OS X has "Irish" and "Irish Extended" on the Input Sources menu. So Apple's hardly ignoring people who have a need to type Irish Gaelic -- in fact, they're providing for two different types of keyboard (which presumably relate to variant orthographies, one being more simplified to make typing easier).

What I suppose these people mean is that Apple doesn't distribute its software with Irish Gaelic language packs, so that the menus read in that language. Well, guess what, there must be several hundred languages that's true for. (Rather rather several thousand -- and innumerable dialects.)

iTunes comes with a few more language packs that most Apple software and even that only has seventeen (for some 130 MB). Look in:

/Applications/iTunes.app/Contents/Resources/

and you'll find the .lproj directories that contain them. (That is, you will unless you removed languages you don't speak with a 3rd-party tool like Monolingual.)

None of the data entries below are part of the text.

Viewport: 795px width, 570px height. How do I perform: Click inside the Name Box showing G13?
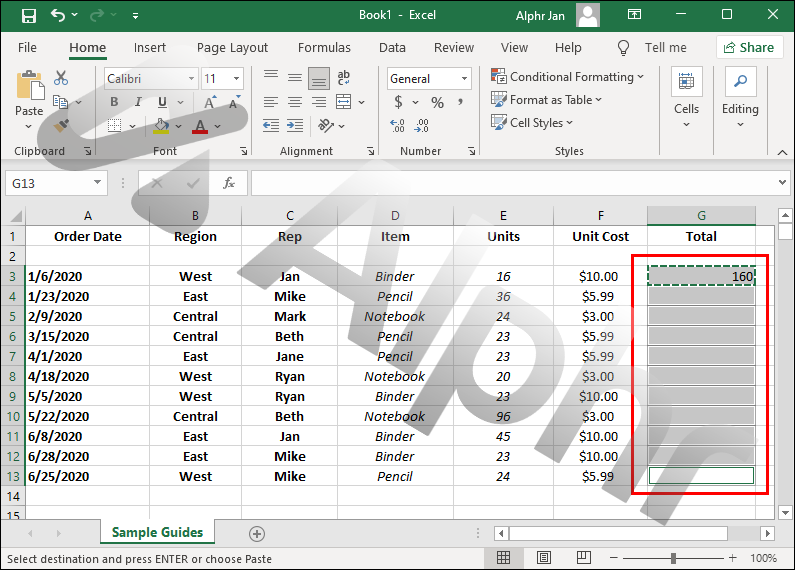tap(48, 183)
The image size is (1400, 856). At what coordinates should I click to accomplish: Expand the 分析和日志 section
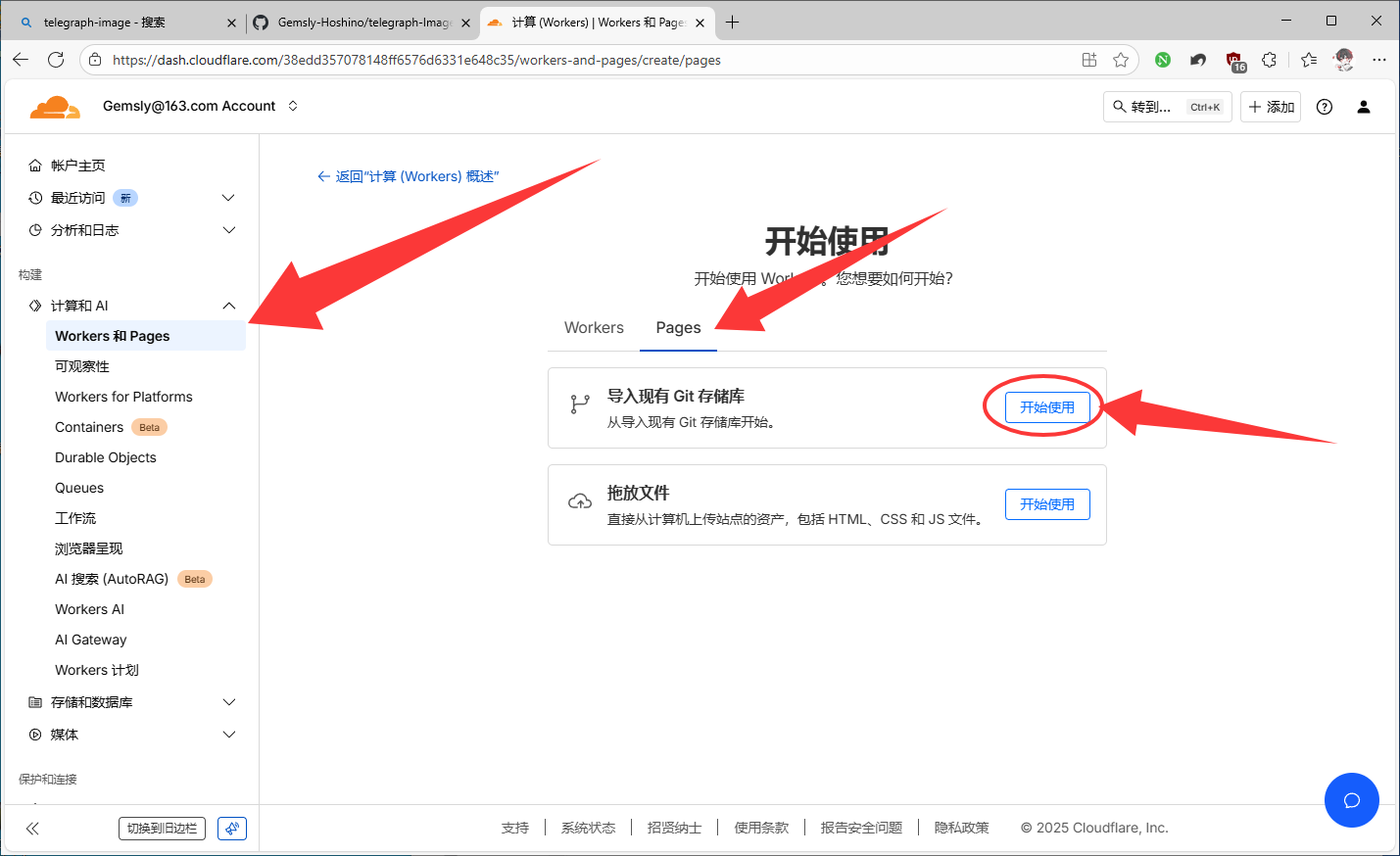click(228, 230)
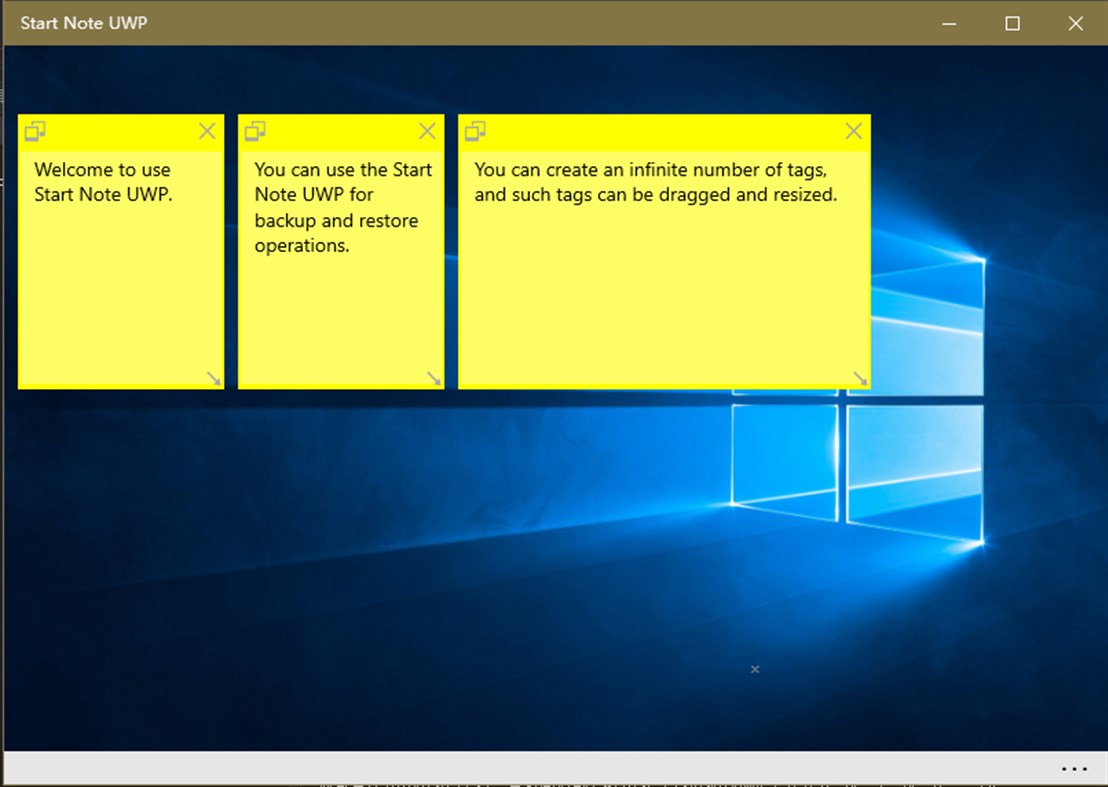Screen dimensions: 1108x787
Task: Open the see-more options menu at bottom right
Action: coord(1075,768)
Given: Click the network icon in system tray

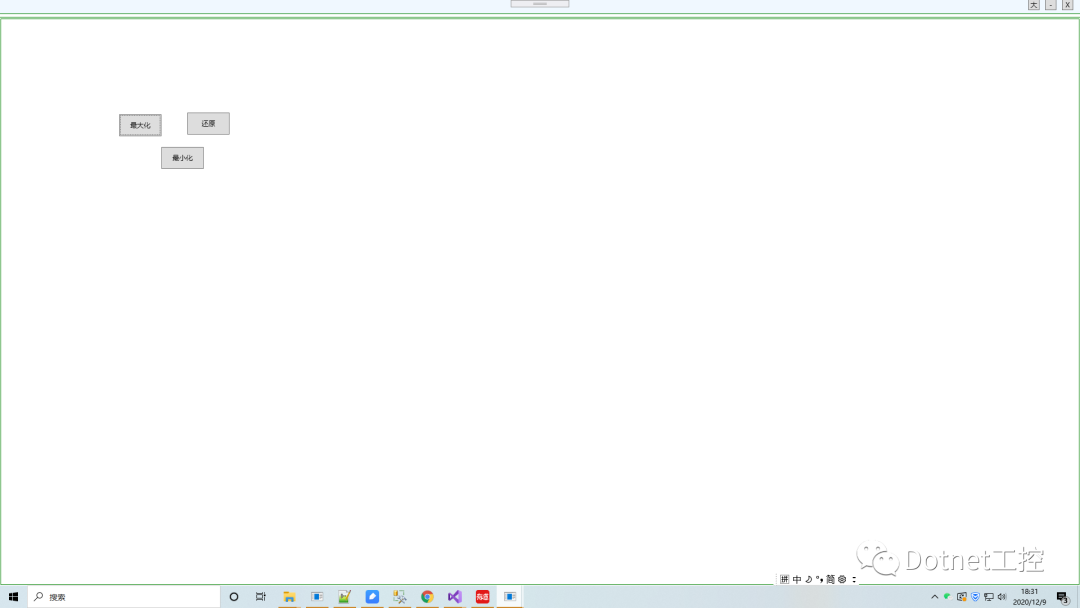Looking at the screenshot, I should (988, 597).
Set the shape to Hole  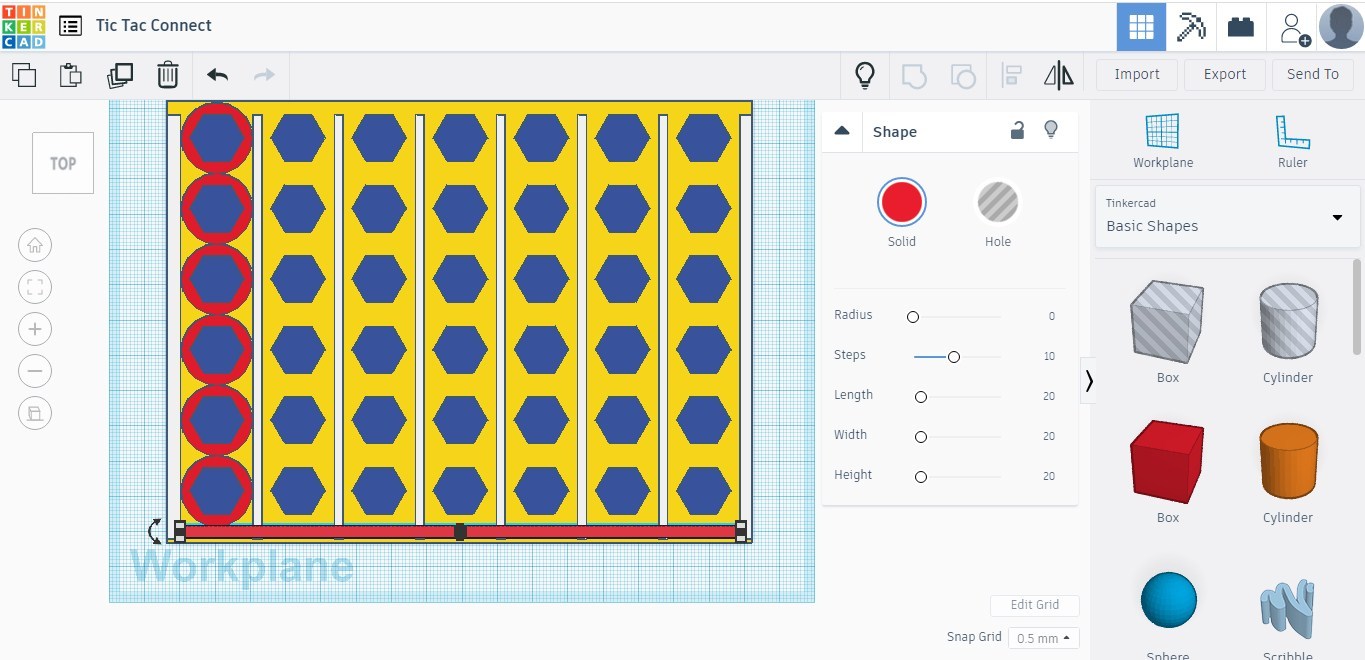point(997,203)
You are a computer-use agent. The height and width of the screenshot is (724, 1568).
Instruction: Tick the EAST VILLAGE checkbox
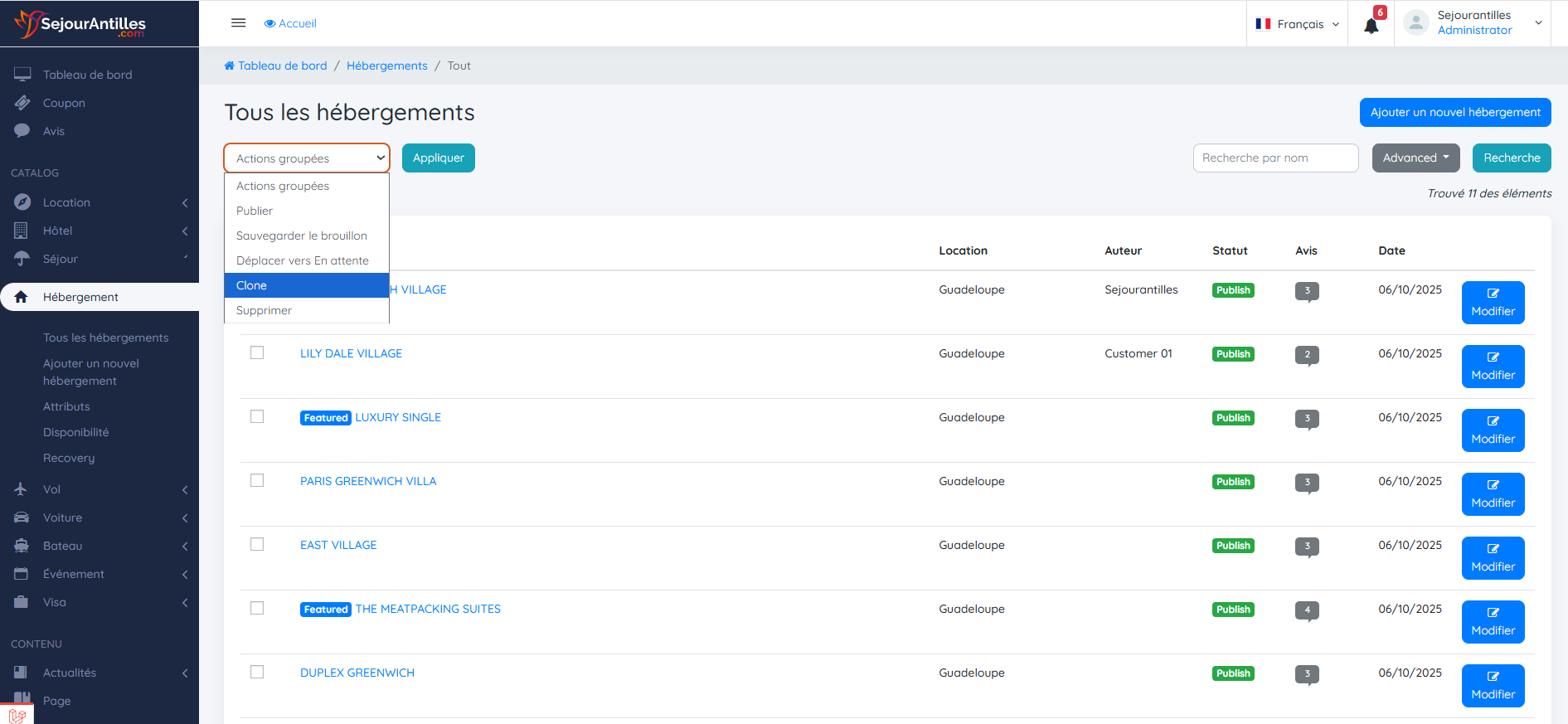(257, 545)
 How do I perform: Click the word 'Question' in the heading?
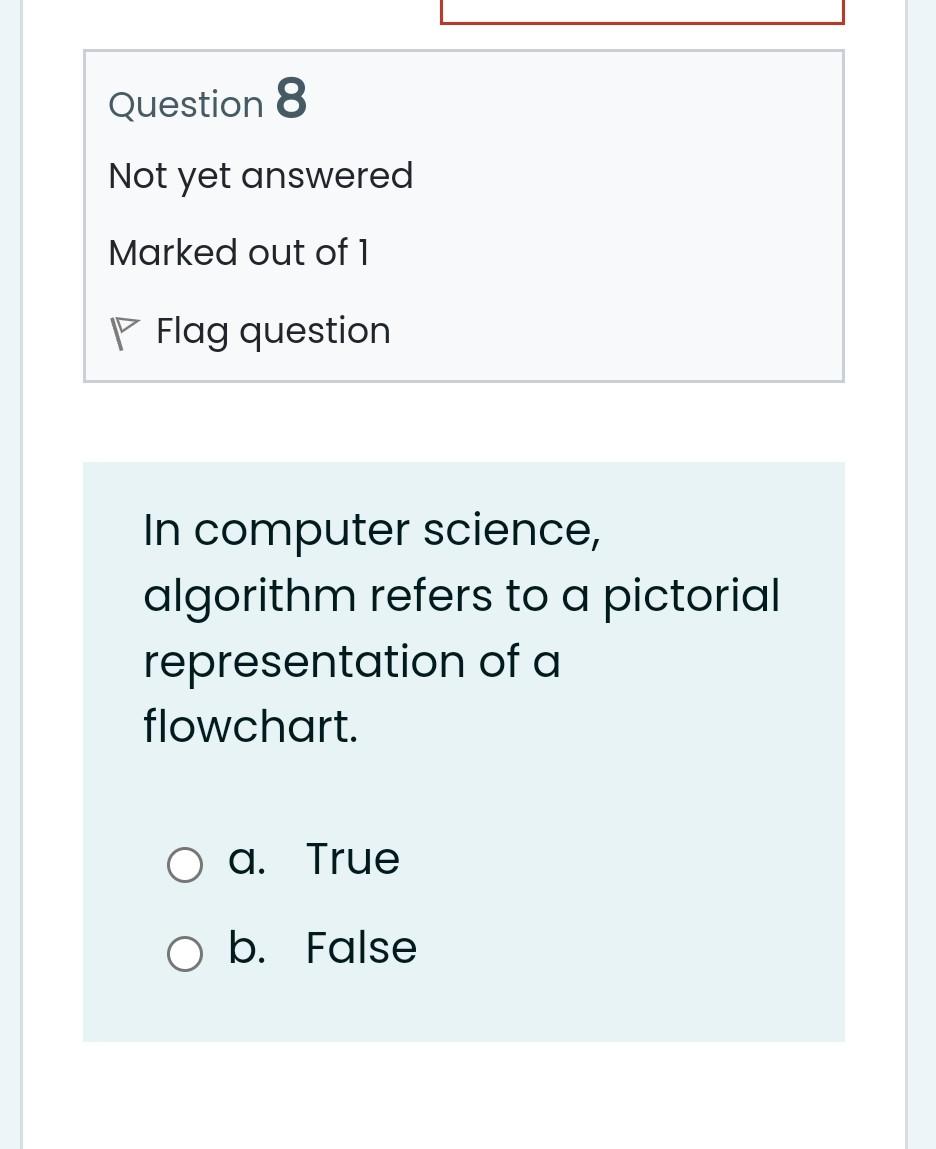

How many languages do these people think that are in world? Apple isn't trying to deny the members of this organisation "civil rights"; Apple's just providing language packs when it believes there's a commercial case for it.

If a language is widely enough used -- and particularly by people who'd have problems understanding menu items in English -- then it would make sense for Apple to add a language pack for the language in question, because it would result in more sales. This is doubtless why Japanese, for example, is there: Macs are widely used in Japan. But Apple's not going to employ huge numbers of translators and make its downloads hundreds and hundreds of megabytes bigger than they need to be (because of all the extra language packs) where no real demand exists.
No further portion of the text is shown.